■ **Problem to work on**
The reply is to be the lines from the one with "The width and" through the last line of the records below, each retyped exactly, with pictures left out.
===== Data shown =====
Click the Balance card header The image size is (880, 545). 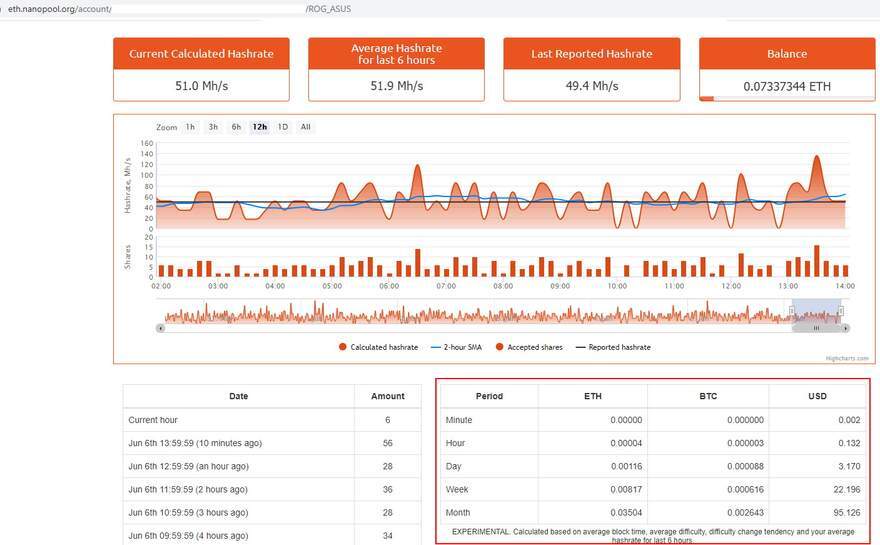click(786, 54)
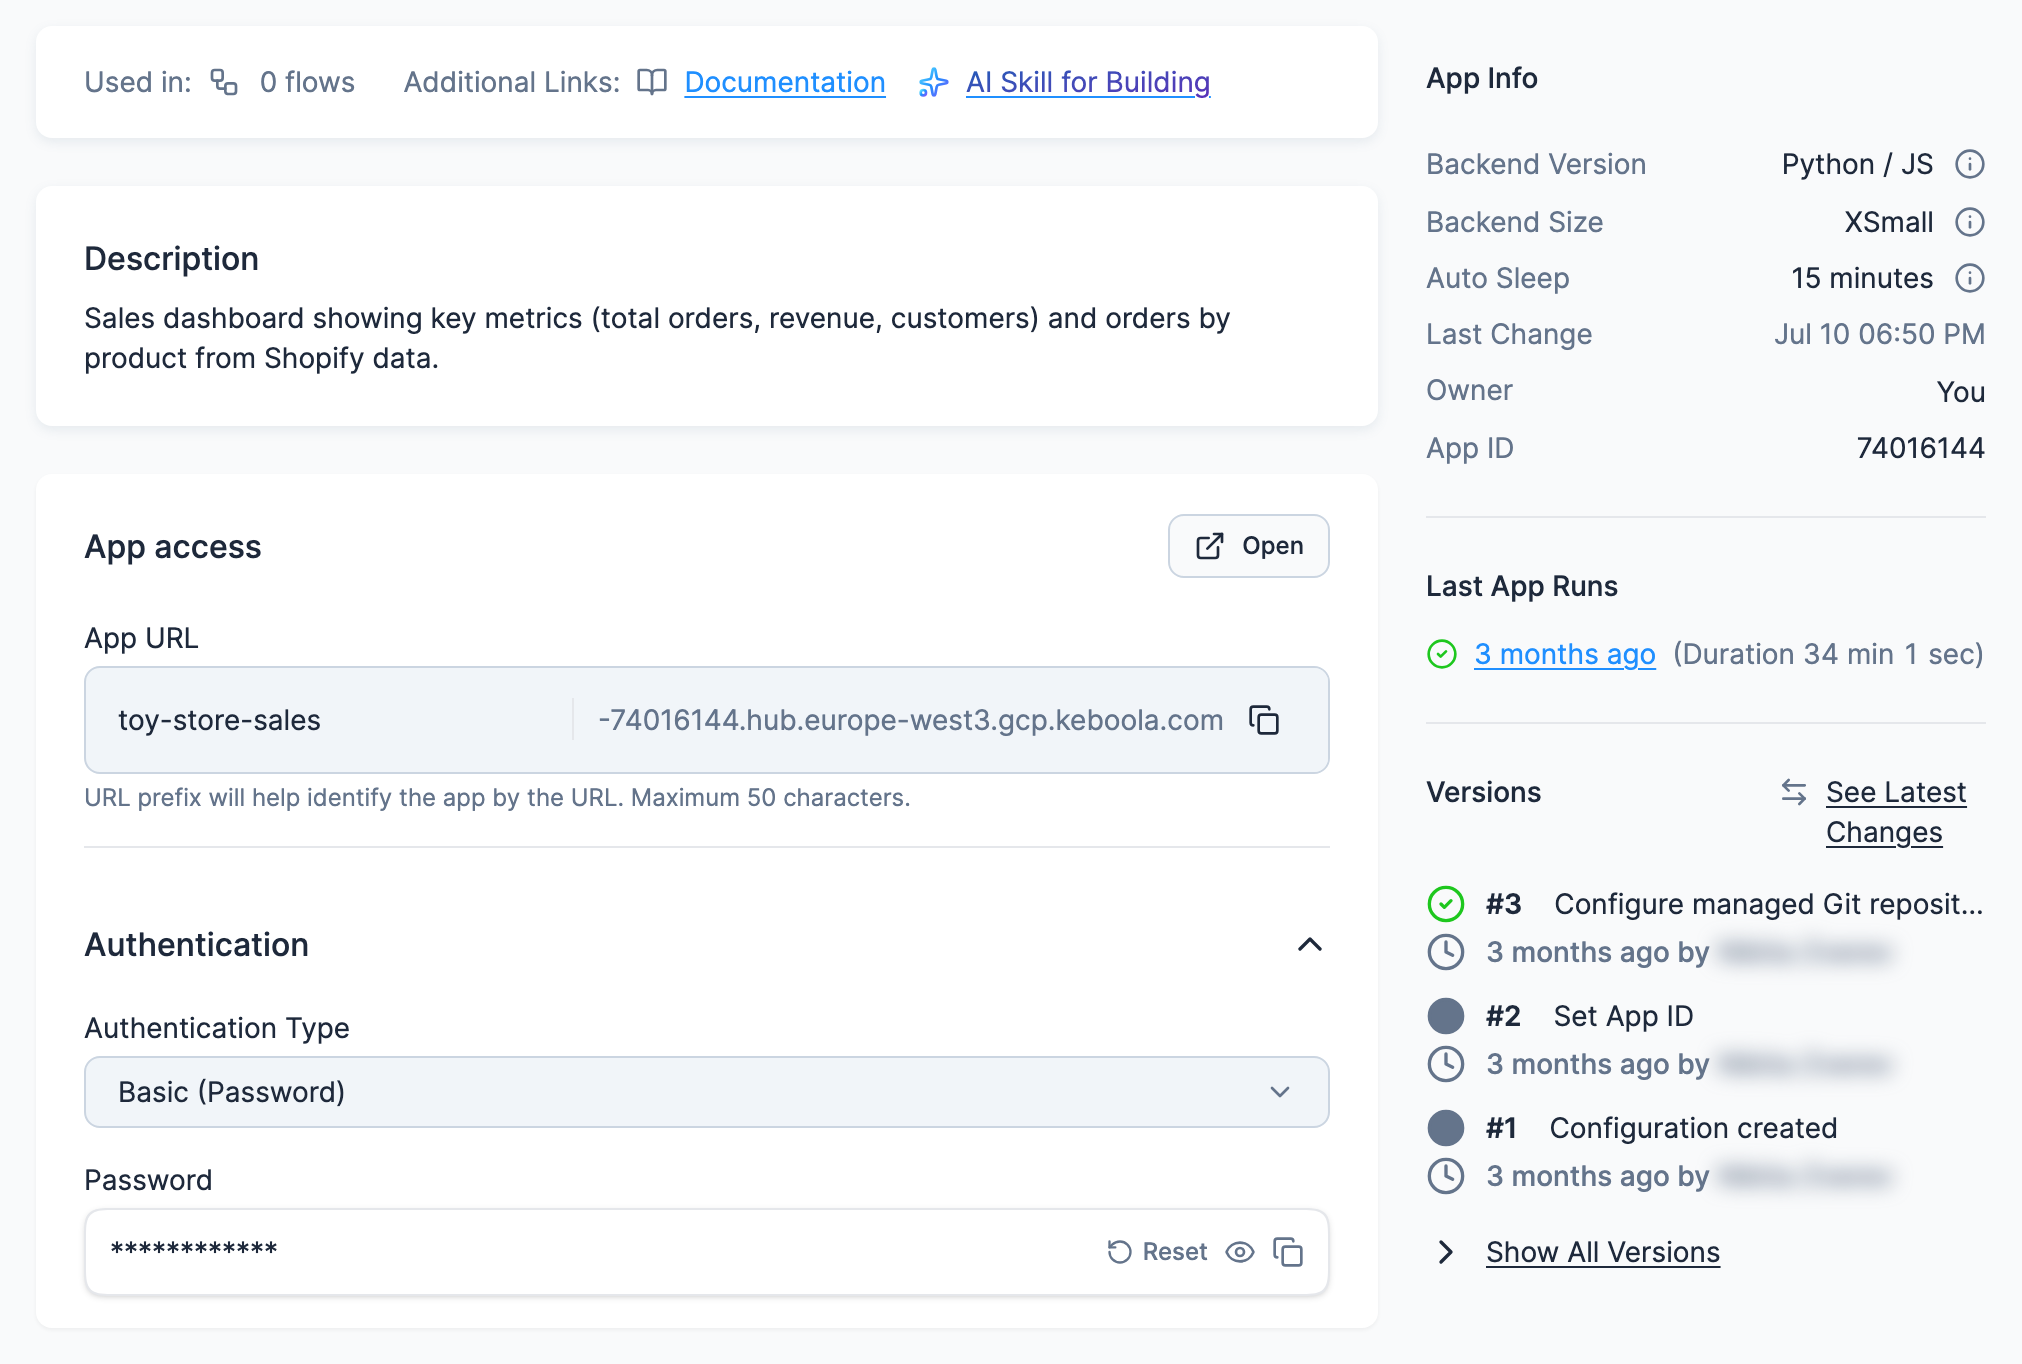Toggle password visibility with the eye icon

1240,1252
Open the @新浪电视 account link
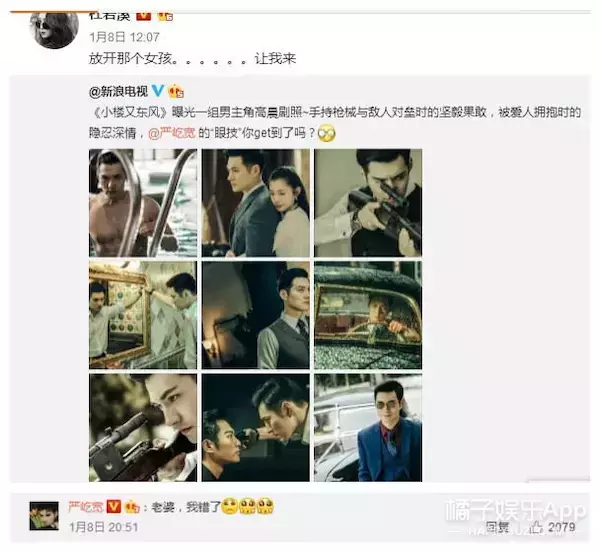This screenshot has height=552, width=600. (118, 91)
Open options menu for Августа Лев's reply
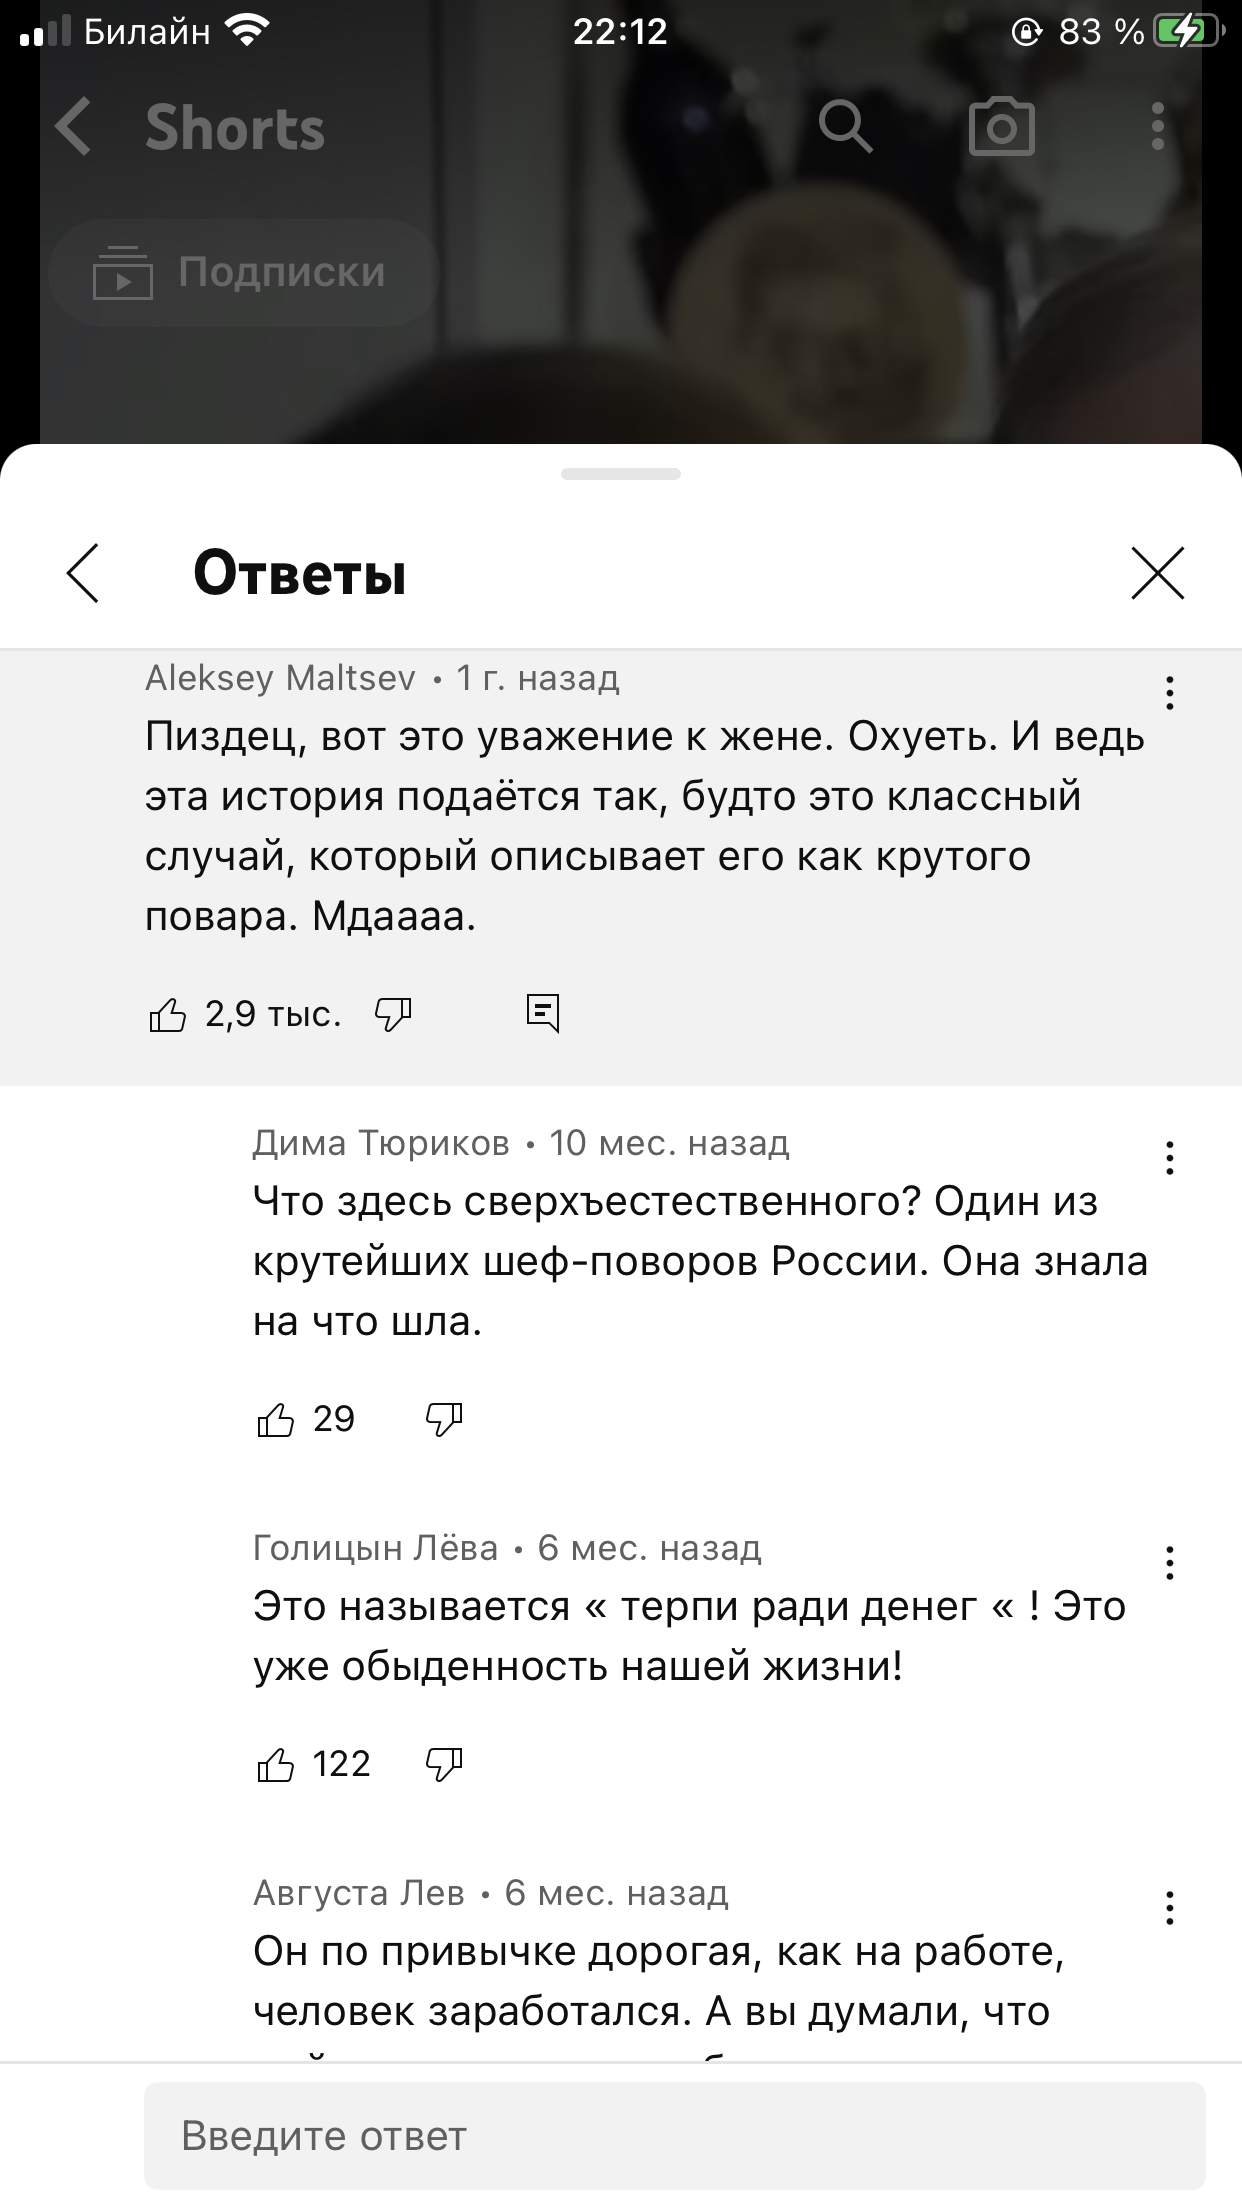This screenshot has width=1242, height=2208. [x=1169, y=1908]
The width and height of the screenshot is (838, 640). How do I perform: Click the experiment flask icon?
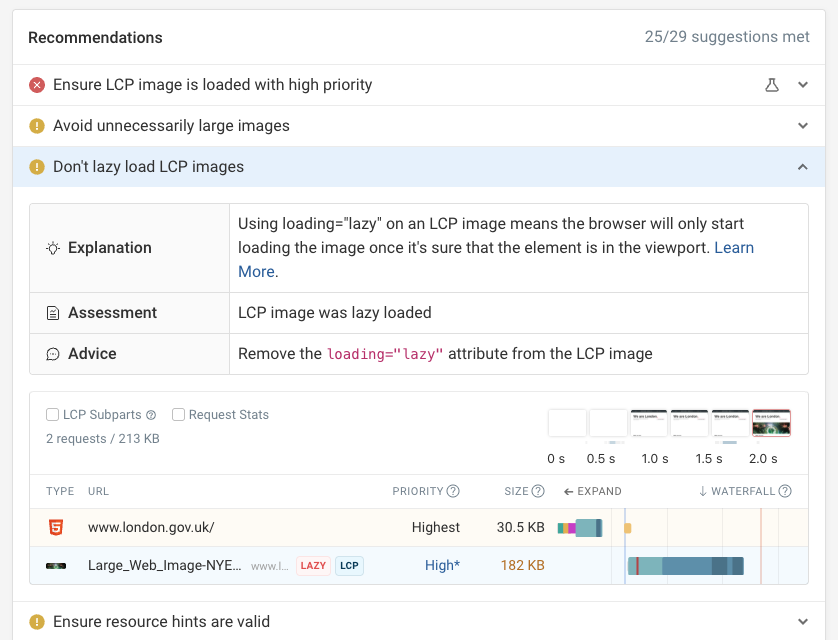point(772,85)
=====
■ **Final answer**
The width and height of the screenshot is (838, 640). How do I perform: Click the experiment flask icon?
point(772,85)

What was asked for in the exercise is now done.